As the first order of business, I meet with Damion Silver, the global design director for Converse All Star, who shows me the inspiration boards. He explains that creating the Chuck II was an overwhelming concept because the original is such a beloved shoe, but the team was up to the challenge of surpassing everyone’s expectations. He hands me a pair of Chuck IIs and I try to point out exactly what I think is different. Not to brag, but this sneakerhead nailed it. 

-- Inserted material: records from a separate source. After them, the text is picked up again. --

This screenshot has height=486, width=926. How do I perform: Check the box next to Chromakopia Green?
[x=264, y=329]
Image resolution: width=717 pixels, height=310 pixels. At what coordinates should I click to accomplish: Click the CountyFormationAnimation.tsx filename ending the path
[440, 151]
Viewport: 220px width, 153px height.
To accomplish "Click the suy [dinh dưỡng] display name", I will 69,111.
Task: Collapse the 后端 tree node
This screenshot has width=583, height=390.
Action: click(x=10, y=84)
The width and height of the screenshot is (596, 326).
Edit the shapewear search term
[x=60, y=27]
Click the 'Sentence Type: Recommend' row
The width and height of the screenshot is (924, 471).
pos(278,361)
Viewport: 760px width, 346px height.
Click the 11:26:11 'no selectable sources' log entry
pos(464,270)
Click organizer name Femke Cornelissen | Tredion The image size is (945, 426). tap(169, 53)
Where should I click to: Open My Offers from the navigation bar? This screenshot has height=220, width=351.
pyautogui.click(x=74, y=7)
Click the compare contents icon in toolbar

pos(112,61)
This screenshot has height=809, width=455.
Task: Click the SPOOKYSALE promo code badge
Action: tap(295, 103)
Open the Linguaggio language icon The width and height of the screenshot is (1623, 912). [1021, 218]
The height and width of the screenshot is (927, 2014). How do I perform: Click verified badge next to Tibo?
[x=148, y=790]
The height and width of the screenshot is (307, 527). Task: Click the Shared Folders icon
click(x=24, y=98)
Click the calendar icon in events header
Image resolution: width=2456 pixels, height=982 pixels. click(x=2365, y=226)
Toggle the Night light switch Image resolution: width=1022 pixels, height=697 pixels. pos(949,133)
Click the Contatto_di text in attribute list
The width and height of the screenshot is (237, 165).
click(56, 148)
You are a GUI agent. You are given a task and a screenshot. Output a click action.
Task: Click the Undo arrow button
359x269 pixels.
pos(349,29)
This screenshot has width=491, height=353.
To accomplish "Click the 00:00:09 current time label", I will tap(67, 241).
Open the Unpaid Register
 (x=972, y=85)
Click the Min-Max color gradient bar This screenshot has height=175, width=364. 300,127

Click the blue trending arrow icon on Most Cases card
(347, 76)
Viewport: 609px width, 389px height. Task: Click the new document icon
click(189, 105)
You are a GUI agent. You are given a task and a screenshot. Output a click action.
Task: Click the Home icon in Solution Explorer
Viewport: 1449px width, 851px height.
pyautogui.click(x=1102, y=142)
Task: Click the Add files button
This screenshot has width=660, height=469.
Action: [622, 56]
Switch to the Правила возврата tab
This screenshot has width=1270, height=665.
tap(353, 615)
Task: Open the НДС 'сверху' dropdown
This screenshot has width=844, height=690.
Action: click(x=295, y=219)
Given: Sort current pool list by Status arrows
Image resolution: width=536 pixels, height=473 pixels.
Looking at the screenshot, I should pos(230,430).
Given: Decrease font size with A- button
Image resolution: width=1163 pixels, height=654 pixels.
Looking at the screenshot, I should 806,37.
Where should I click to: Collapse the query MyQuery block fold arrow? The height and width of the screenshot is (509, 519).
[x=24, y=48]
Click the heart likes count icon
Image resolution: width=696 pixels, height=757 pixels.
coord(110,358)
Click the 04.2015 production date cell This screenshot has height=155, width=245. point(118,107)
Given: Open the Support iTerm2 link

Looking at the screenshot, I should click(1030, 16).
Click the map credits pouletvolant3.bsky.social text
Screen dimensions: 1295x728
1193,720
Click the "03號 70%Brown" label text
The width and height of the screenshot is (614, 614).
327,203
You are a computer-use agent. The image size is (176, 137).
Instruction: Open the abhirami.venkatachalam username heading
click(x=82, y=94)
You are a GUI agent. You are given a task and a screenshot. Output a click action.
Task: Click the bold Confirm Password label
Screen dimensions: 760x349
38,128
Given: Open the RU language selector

Basically, as promised, the Chuck II retains the most recognizable exterior attributes of the original Chuck Taylor (adding some sweet new monochrome matte eyelets, a fully embroidered logo patch, and all-white rubber foxing—that’s sneaker speak for the side of the sole!). The most noticeable change is the incorporation of comfort features to support the lifestyle of the creative, active, and overall cool people who wear Converse. This includes a Nike Lunarlon sockliner for full-foot cushioning and arch support, a foam-padded collar and tongue for 360-degree comfort, and a perforated micro-suede liner for breathability during extended periods of wear.

Next, I meet Converse global creative director DTC Brandon Avery at the special customization area of the flagship store, where I have the run of the place to design two of my own pairs of Chucks. Spools of fabric line the wall (everything from rugged classics to expensive imported textiles). In honor of our America issue, my first pair will be a high-top that sports the stars and stripes in a pretty, woven fabric with a homespun feel. The other will be a multicolored leopard-print low-top with a white leather tongue and laces to balance out the busy pattern. (The fabric is a reinterpretation of an ’80s archival print; the low style is my personal favorite.) I’m then led over to a third area where an awesome camo-print fabric emblazoned with a yellow NYLON logo sits ready to be crafted into kicks—Converse has created this special, one-of-a-kind gift just for us! I’m beyond excited. I lay out all of the fabrics, cut the pieces according to the patterns, and send them to the team behind the scenes to be assembled and soled. (Fun fact: They have a red stripe down the outsole because they came from the Boston flagship store.)

Before I go, I’m given a history lesson by Converse archivist Sam Smallidge himself. The archives feature the very first Chuck Taylors, Converse running trainers soled with Goodyear tires, sneakers worn by NBA players from the ’70s through the ’90s, and even pairs made in collaboration with artists and musicians including Andy Warhol, The Rolling Stones, Black Sabbath, and Gorillaz. It’s all kept behind glass display cases, but lucky me gets to take the items out and touch them; it’s like holding a piece of history.

I leave Boston with a profound sense of the cultural importance of this brand that has helped define footwear style here in the States and abroad for the better part of a century, and now with the Chuck II, will surely continue to do so for the century to come. And I say this in all seriousness, because girls like me know that sneakers are no joke.